When Arthur was diagnosed at age two, she went down hard. Depression, grief, an immediate financial hit—together it formed the tip of an iceberg which a few years later would also include divorce. The first thing she did was Google autism—something she now counsels families not to do—and landed at Wrong Planet, a website for individuals with Asperger’s and other neurological differences. “You’re perfect, just on the wrong planet; neurotypicals don’t understand you, you’re fine,” was the message she picked up from it. Yet every time she looked at her son, there he was in all his complex, unconventional beauty: a boy with a profound developmental disability.
“My son’s autism is not a superpower,” Davis declares. “His autism is not a quirk that I anticipate the world will accept and embrace with a little education about neurodiversity.” She thinks about the Safeway staff who cleaned up eight smashed watermelons. The parent who gave Davis “the hairy eyeball” when Arthur ate her child’s hamburger off the boy’s plate. The therapist with the dislocated shoulder.
She keeps a stack of cards in her wallet to give out when Arthur behaves like the neurologically disabled kid he is. “My son has autism,” they read. “He may have done something to upset you today. My son is a smart, affectionate, and sweet boy, who would apologize if he could. Please accept my apology, and keep in mind that parents like me are working hard to help our children become more aware of the world around them.” The cards reflect Davis’s deep appreciation of Arthur’s uniqueness, yes—along with her clear-eyed understanding that its consequences can be destructive.
That’s a fine-point distinction no bus ad can make. So Davis, as Arthur’s mother, accepts it as her job. A proud employee of Seattle Children’s, she still thinks a better campaign would’ve helped the public to learn more about autism. Seattle Children’s Hospital got it, responding immediately with an apology and a removal of the ads.
As diagnoses of autism soar—in 2002 a federal study put the number at one child in 150, a few years later at one in 110, just last spring at one in 50—granular understanding of autism becomes even more critical. At this rate it’s reasonable to wonder if, by the year 2020, everyone will be diagnosed with it.
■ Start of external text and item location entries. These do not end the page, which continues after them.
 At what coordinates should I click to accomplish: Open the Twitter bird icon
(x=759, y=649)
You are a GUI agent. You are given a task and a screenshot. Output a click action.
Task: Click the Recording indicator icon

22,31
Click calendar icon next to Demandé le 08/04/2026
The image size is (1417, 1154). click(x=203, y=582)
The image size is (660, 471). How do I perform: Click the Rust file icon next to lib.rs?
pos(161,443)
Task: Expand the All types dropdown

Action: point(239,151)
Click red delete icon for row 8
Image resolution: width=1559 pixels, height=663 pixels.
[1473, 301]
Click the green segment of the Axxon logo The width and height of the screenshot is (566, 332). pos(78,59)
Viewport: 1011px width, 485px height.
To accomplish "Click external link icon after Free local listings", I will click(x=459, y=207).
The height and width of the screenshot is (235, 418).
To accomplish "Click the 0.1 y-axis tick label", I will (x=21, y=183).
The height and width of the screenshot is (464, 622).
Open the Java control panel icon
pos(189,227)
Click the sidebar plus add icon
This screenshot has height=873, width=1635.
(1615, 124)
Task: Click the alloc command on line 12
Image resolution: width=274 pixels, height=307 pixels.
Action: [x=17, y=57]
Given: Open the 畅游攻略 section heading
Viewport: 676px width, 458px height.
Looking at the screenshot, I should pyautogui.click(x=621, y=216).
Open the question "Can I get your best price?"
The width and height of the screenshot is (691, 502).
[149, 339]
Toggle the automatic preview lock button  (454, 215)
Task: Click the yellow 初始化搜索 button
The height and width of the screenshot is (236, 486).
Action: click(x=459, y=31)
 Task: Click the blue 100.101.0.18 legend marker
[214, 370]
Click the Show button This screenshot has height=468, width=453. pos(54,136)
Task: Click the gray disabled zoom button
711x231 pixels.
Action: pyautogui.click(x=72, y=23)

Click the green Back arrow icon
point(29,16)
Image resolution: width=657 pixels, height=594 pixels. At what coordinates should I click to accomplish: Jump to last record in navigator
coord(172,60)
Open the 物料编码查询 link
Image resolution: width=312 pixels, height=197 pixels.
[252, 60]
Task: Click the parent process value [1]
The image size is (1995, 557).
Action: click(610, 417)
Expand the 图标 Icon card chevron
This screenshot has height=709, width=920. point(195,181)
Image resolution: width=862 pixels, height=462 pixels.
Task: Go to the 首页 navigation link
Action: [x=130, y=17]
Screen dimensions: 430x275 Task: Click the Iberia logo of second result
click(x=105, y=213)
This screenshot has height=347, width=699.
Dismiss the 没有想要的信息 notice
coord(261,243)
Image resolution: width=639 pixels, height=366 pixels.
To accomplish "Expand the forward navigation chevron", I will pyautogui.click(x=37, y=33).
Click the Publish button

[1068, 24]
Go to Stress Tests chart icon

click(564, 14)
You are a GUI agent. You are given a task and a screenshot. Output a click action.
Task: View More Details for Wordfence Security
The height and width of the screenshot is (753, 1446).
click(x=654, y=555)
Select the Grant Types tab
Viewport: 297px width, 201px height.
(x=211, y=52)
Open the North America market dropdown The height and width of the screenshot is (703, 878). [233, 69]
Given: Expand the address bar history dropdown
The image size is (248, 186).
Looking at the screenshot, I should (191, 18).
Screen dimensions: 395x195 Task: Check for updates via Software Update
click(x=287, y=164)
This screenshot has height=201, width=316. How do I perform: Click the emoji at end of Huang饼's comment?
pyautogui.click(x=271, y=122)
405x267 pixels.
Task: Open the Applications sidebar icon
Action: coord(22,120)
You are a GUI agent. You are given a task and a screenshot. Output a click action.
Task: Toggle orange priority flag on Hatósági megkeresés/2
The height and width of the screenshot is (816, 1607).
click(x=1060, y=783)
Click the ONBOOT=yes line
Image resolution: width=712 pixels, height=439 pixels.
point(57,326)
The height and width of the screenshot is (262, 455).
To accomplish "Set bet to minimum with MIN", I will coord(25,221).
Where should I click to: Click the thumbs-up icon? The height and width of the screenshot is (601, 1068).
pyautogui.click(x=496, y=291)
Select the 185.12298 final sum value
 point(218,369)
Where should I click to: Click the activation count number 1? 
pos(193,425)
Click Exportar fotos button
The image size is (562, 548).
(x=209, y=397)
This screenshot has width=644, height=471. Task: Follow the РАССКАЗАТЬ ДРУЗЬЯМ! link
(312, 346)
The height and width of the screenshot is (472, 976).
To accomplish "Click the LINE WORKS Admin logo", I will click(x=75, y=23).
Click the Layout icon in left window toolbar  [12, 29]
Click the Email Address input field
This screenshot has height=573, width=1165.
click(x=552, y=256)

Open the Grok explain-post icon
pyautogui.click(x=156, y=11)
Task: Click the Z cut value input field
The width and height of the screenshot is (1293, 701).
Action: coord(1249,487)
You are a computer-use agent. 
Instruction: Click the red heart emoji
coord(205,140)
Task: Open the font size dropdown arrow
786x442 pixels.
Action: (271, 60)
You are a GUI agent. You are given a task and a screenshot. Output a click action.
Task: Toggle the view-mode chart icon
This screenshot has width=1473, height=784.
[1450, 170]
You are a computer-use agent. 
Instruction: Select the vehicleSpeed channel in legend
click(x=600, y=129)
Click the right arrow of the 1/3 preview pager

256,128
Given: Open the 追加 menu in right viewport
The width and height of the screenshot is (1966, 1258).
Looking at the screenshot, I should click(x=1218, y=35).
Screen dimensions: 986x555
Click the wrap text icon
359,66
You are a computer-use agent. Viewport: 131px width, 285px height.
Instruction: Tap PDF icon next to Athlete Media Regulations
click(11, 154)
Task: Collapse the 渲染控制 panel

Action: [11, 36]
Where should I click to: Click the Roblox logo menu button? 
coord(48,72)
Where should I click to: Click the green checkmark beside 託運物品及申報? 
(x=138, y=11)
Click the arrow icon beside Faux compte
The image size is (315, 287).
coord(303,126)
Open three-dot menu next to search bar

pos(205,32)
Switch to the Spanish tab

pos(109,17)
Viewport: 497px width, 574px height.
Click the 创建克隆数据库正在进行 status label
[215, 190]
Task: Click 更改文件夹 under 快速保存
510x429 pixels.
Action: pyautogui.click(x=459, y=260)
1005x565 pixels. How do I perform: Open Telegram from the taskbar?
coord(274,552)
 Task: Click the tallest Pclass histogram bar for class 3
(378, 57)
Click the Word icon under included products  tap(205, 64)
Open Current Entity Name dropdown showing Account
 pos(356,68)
This spring’s latest revision of the psychiatric diagnostic standard, the DSM-5, threw out all of autism’s subdiagnoses—including Asperger’s—in favor of a single symptom-driven continuum called simply the Autism Spectrum Disorder.
Now we’re talking. Because all along that spectrum, amid the billionaire tech geniuses and the enigmatics who barely speak, are individuals whose needs are best served when we recognize the precise places where their uniqueness limits them. Individuals like Arthur—a complicated kid who has to work a lot harder than most just to get through an ordinary day, who is currently obsessed with vintage toys, and who delights in a sunbeam.